- RECORDS TO USE:
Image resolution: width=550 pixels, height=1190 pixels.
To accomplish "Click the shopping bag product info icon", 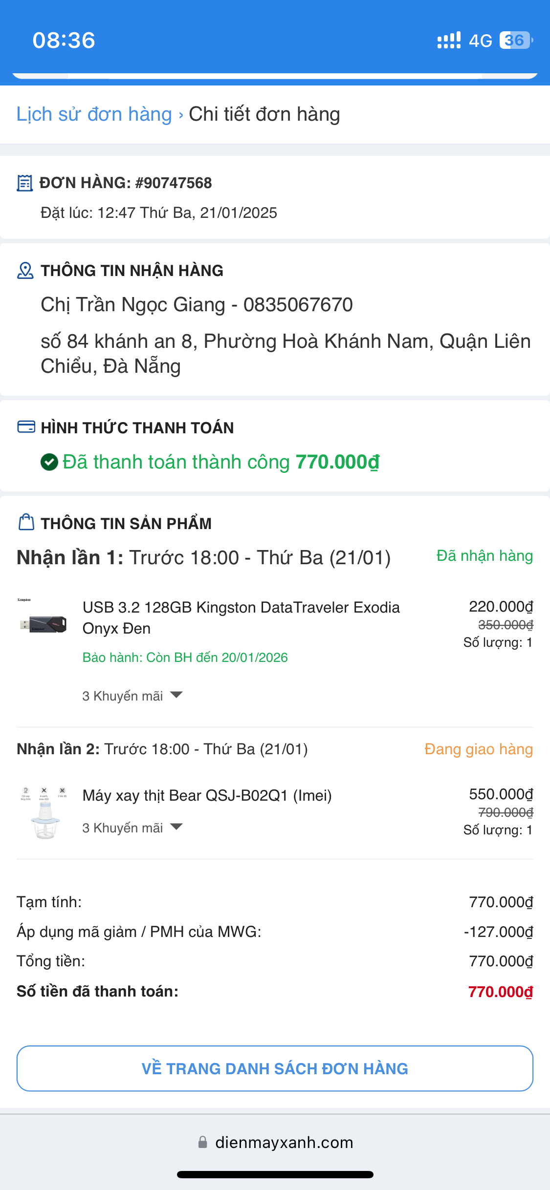I will click(26, 522).
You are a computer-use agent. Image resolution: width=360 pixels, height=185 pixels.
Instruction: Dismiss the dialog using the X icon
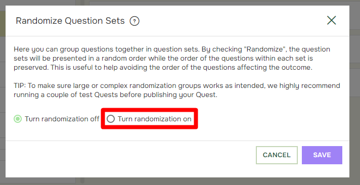coord(332,20)
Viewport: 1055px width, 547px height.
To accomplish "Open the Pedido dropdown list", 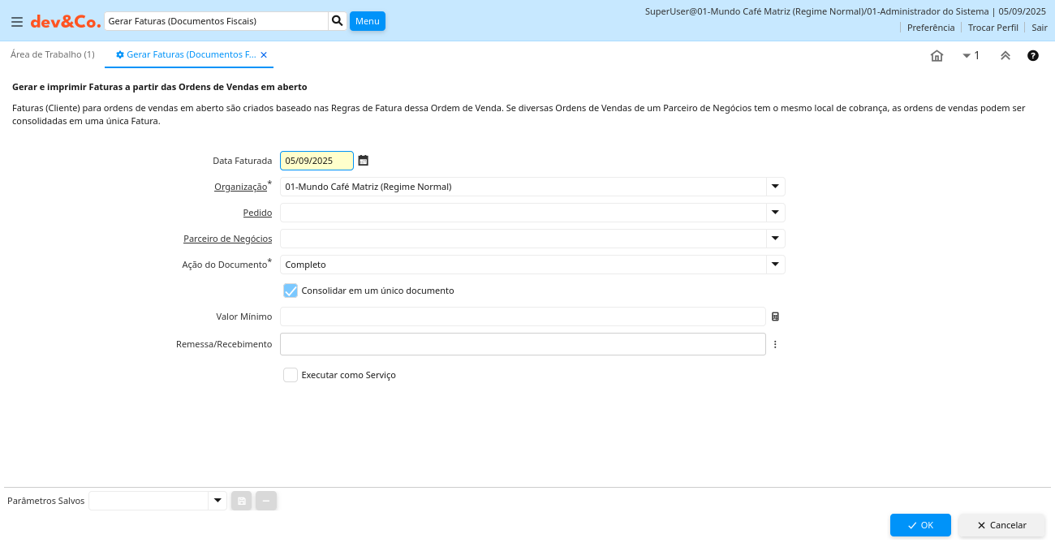I will pos(775,213).
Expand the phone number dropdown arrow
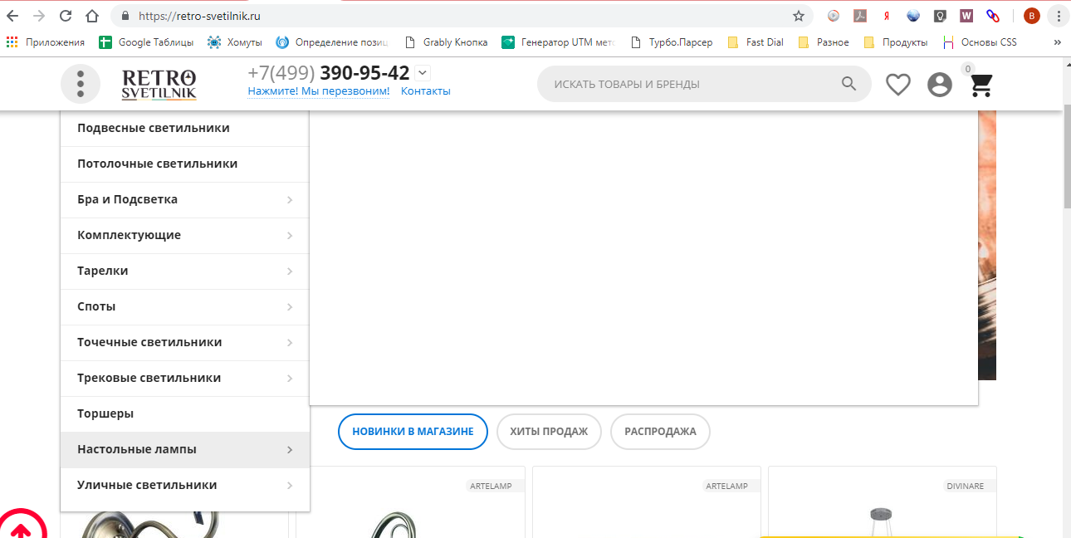Screen dimensions: 1071x538 423,72
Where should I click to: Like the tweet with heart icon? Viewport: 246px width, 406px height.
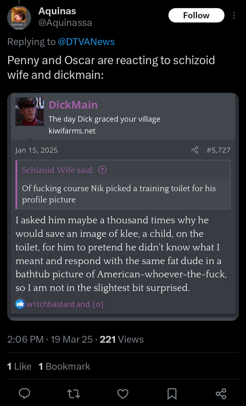click(123, 394)
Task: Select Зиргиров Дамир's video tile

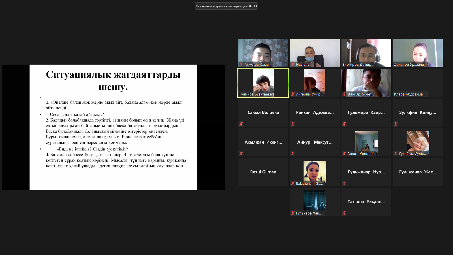Action: pos(366,53)
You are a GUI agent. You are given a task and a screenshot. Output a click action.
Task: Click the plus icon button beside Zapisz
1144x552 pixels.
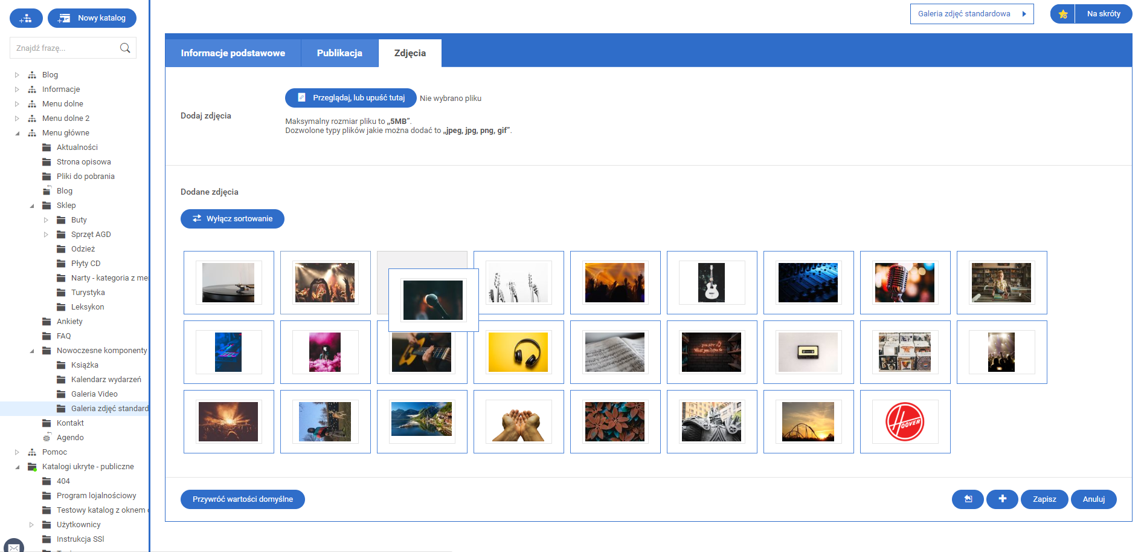(x=1002, y=499)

- YOUR OBJECTIVE: Exactly the lines from the one with "Where should I" to the last line of the listing are wanted, both ends included and pictures excluded.

- RESPONSE TO THIS EXERCISE:
Where should I click to: Like the tweet with heart icon? Viewport: 246px width, 406px height.
click(123, 394)
Task: Select Зиргиров Дамир's video tile

Action: pos(366,53)
You are a GUI agent. You are given a task and a screenshot. Output a click action.
Task: Click the plus icon button beside Zapisz
1144x552 pixels.
(x=1002, y=499)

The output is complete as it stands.